The NLP semantic analysis engine can list which sources are similar to a specified source. Similarity between sources is determined by the number of entities that appear in both sources (the overlap), and the percentage of the source contents that contain overlap.

The GetSimilar()Opens in a new tab method can calculate similarity of sources to a specified source. Because of the potentially large number of similar sources, this method is commonly used with a filter to limit the set of sources considered. GetSimilar() can use your choice of two algorithms, each of which takes an algorithm parameter:

  • Basic similarity of items ($$$SIMSRCSIMPLE, the default). Available algorithm parameters are “ent” (entity similarity, the default), “crc” (Concept-Relation-Concept sequence), or “cc” (Concept + Concept pair).

  • Using semantic dominance calculations ($$$SIMSRCDOMENTS).
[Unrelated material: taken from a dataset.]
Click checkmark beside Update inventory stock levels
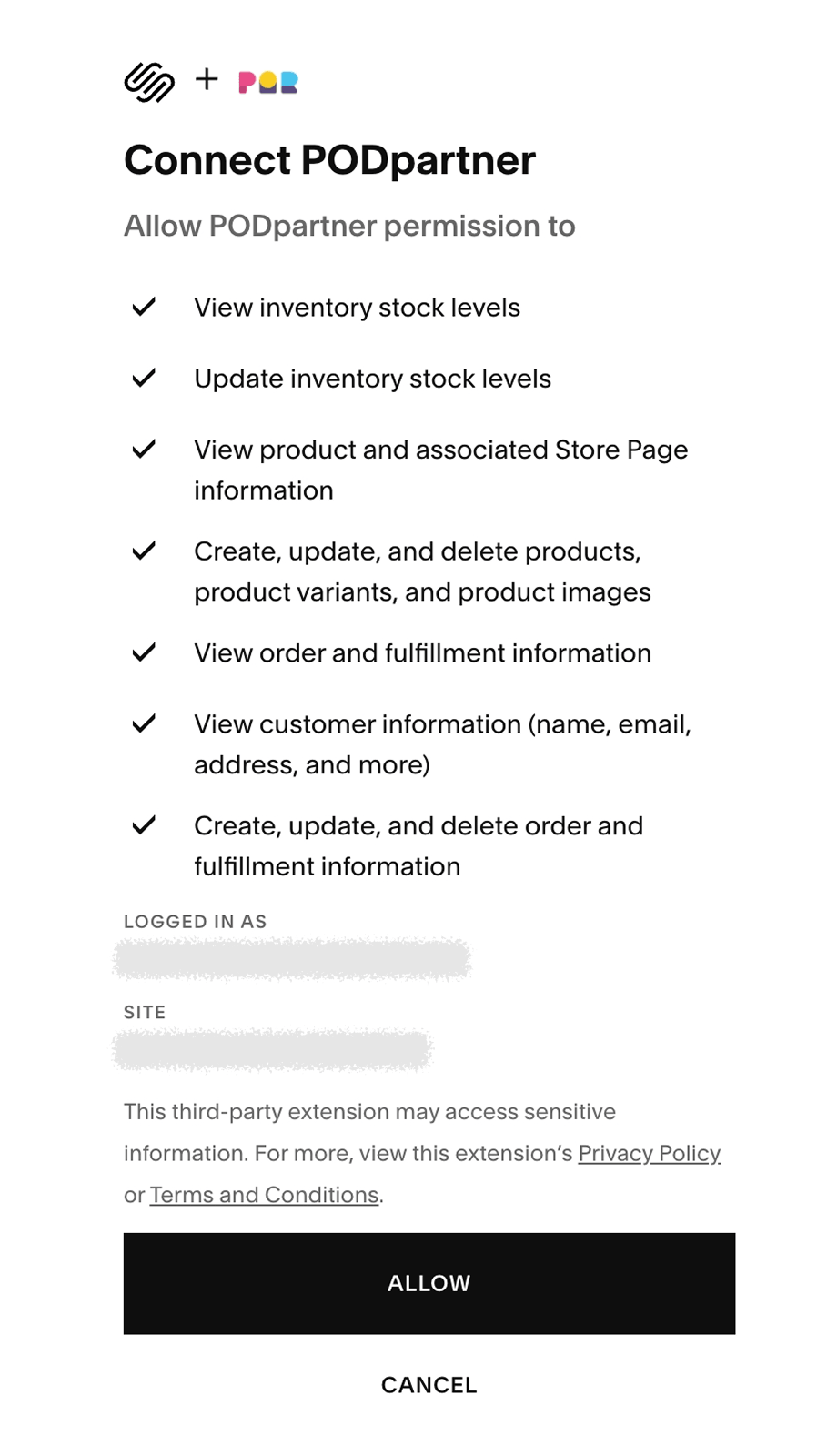Image resolution: width=837 pixels, height=1456 pixels. (144, 379)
The algorithm parameter is a boolean flag that specifies limiting similarity to sources that contain a dominant entity that is also a dominant entity in the specified source.

For each similar source, NLP returns a list of elements with the following format:

srcId,extId,percentageMatched,percentageNew,nbOfEntsInRefSrc,nbOfEntsInCommon,nbOfEntsInSimSrc,score
Element Description
srcId The source ID, an integer assigned by NLP.
extId The external ID for the source, a string value.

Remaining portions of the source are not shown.